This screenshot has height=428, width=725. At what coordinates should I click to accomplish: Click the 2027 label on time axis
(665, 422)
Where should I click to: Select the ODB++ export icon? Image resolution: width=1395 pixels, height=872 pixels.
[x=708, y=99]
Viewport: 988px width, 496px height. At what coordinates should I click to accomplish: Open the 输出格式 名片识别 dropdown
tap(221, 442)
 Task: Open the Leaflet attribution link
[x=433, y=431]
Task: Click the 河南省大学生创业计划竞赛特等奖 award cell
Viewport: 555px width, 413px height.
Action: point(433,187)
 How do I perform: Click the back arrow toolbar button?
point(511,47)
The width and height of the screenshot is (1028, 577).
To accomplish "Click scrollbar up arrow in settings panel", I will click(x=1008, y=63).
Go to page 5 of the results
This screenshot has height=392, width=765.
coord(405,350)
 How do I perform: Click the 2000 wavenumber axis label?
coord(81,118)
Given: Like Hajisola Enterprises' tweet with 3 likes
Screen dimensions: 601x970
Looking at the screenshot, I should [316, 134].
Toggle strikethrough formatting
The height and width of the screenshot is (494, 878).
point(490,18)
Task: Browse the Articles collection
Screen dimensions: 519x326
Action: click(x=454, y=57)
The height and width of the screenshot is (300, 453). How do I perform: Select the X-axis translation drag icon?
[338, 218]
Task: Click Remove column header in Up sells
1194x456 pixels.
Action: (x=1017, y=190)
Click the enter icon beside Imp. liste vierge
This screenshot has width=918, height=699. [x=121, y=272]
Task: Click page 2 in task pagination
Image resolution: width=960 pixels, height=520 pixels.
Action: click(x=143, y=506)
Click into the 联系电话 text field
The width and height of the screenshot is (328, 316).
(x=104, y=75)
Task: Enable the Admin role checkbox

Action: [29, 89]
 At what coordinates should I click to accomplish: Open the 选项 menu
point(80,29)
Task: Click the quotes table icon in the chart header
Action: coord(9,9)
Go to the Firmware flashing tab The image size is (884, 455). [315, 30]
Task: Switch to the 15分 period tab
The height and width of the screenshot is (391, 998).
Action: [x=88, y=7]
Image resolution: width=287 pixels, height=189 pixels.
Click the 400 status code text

····················

WHAT YOU SHOULD DO: Word for word, give back all the lines above.

ANSWER FOR THE TASK:
This screenshot has height=428, width=725. At what coordinates should I click to accomplish: Click the 2027 label on time axis
(665, 422)
Where should I click to: Select the ODB++ export icon? Image resolution: width=1395 pixels, height=872 pixels.
[x=708, y=99]
Viewport: 988px width, 496px height. At what coordinates should I click to accomplish: Open the 输出格式 名片识别 dropdown
tap(221, 442)
 Task: Open the Leaflet attribution link
[x=433, y=431]
Task: Click the 河南省大学生创业计划竞赛特等奖 award cell
Viewport: 555px width, 413px height.
Action: point(433,187)
 How do I perform: Click the back arrow toolbar button?
point(511,47)
The width and height of the screenshot is (1028, 577).
To accomplish "Click scrollbar up arrow in settings panel", I will click(x=1008, y=63).
Go to page 5 of the results
This screenshot has height=392, width=765.
coord(405,350)
 How do I perform: Click the 2000 wavenumber axis label?
coord(81,118)
Given: Like Hajisola Enterprises' tweet with 3 likes
Screen dimensions: 601x970
Looking at the screenshot, I should [316, 134].
Toggle strikethrough formatting
The height and width of the screenshot is (494, 878).
point(490,18)
Task: Browse the Articles collection
Screen dimensions: 519x326
Action: click(x=454, y=57)
The height and width of the screenshot is (300, 453). How do I perform: Select the X-axis translation drag icon?
[338, 218]
Task: Click Remove column header in Up sells
1194x456 pixels.
Action: (x=1017, y=190)
Click the enter icon beside Imp. liste vierge
This screenshot has width=918, height=699. [x=121, y=272]
Task: Click page 2 in task pagination
Image resolution: width=960 pixels, height=520 pixels.
Action: click(x=143, y=506)
Click into the 联系电话 text field
The width and height of the screenshot is (328, 316).
(x=104, y=75)
Task: Enable the Admin role checkbox

Action: [29, 89]
 At what coordinates should I click to accomplish: Open the 选项 menu
point(80,29)
Task: Click the quotes table icon in the chart header
Action: coord(9,9)
Go to the Firmware flashing tab The image size is (884, 455). [315, 30]
Task: Switch to the 15分 period tab
The height and width of the screenshot is (391, 998).
Action: [x=88, y=7]
Image resolution: width=287 pixels, height=189 pixels.
Click the 400 status code text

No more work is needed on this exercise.